(em versão integral)
Apaixonei-me por Roland Barthes muito cedo, quando esbarrei na sua inigualável descrição do lugar da espera no amor, algures a respeito da espera de um telefonema – que não vem… nos Fragmentos de um Discurso Amoroso. Esperar, antecipar, aguardar, ter esperança, mas viver na angústia do que contudo se deseja…. Ingredientes que estão por dentro, e também para lá, do sentimento amoroso, embebendo quase toda a nossa vida em sucessivas marcações do tempo que, no essencial, são pautadas pelos pontos de espera, pelos degraus de passagem, por aquilo que associamos à ideia de véspera.
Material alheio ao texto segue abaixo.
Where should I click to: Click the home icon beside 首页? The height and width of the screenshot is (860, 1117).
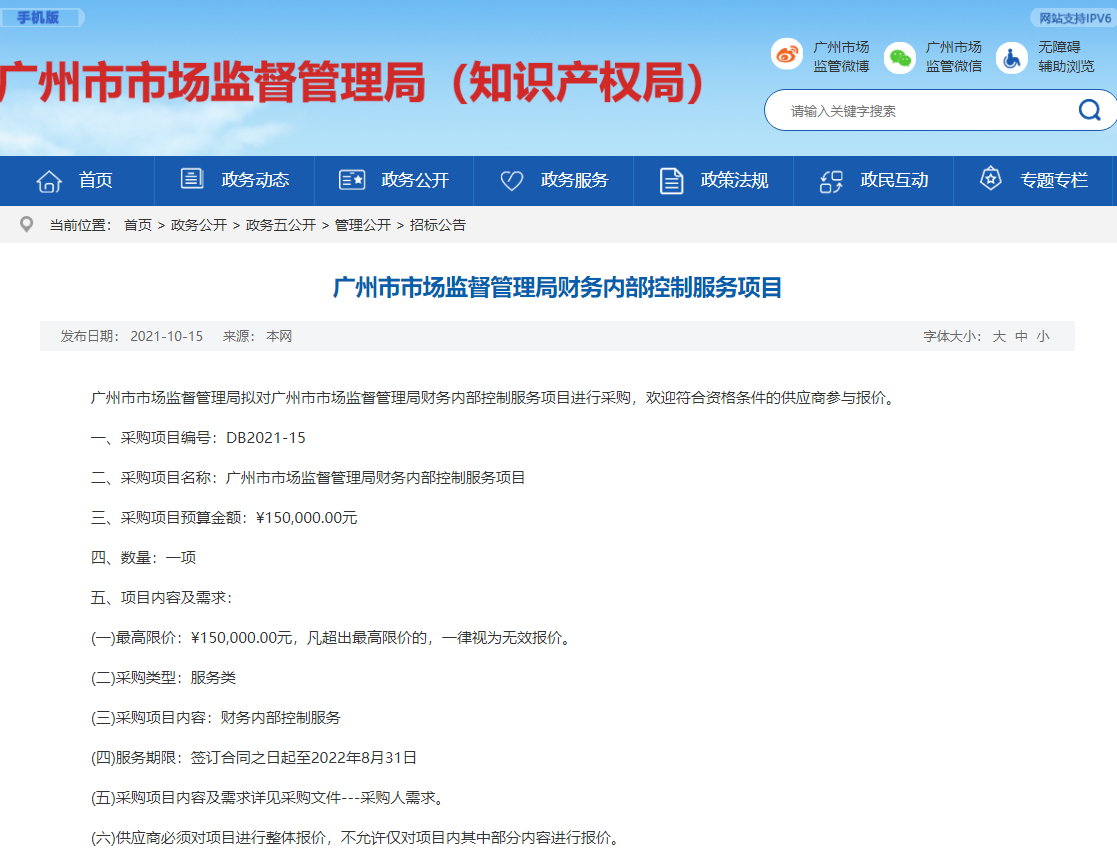tap(49, 181)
O dia-a-dia constantemente se reconfigura e representa como a véspera de alguma coisa que o dia seguinte nos trará. Ou não. Mas na véspera ainda não sabemos - tudo está em aberto. De algum modo a véspera importa o futuro para adoçar a vida de todos e de cada dia, até ao último dos nossos dias. Na limpidez de Saramago “a véspera é o que trazemos a cada dia que vamos vivendo, a vida é acarretar esperas como quem acarreta pedras… o último dia é o único a que não se pode chamar véspera.”
Na Liturgia das Horas, amplamente documentada no imaginário cristão em prodigiosas iluminuras dos ricos Livros de Horas, as Vésperas são uma das três horas principais de oração ao longo do dia. A do final da tarde. Quando o dia se cumpriu e se agradece, e o olhar se volta para a promessa do dia seguinte. Por isso uma das orações das Vésperas é o Magnificat, exaltação do dia cumprido. Por isso nessa liturgia se retoma o encontro de Cristo com os irmãos de Emaús que lhe pedem: “ Permanece um momento mais connosco porque é tarde e o dia já declinou…” (Lucas, 24:29). Faz falta ter alguém connosco nesse lugar de solidão em que um dia se fecha e nos defrontamos, ansiosos, com a promessa e o medo do dia seguinte. Lugar da véspera. Carregado de esperança e de perda irremediável, vibrante como a espera, fugaz e intenso como a temporalidade de que somos feitos. Na voz de Saramago “tornar a ser véspera, ao menos por uma hora, é o
desejo impossível de cada ontem que passou e de cada hoje que está passando”.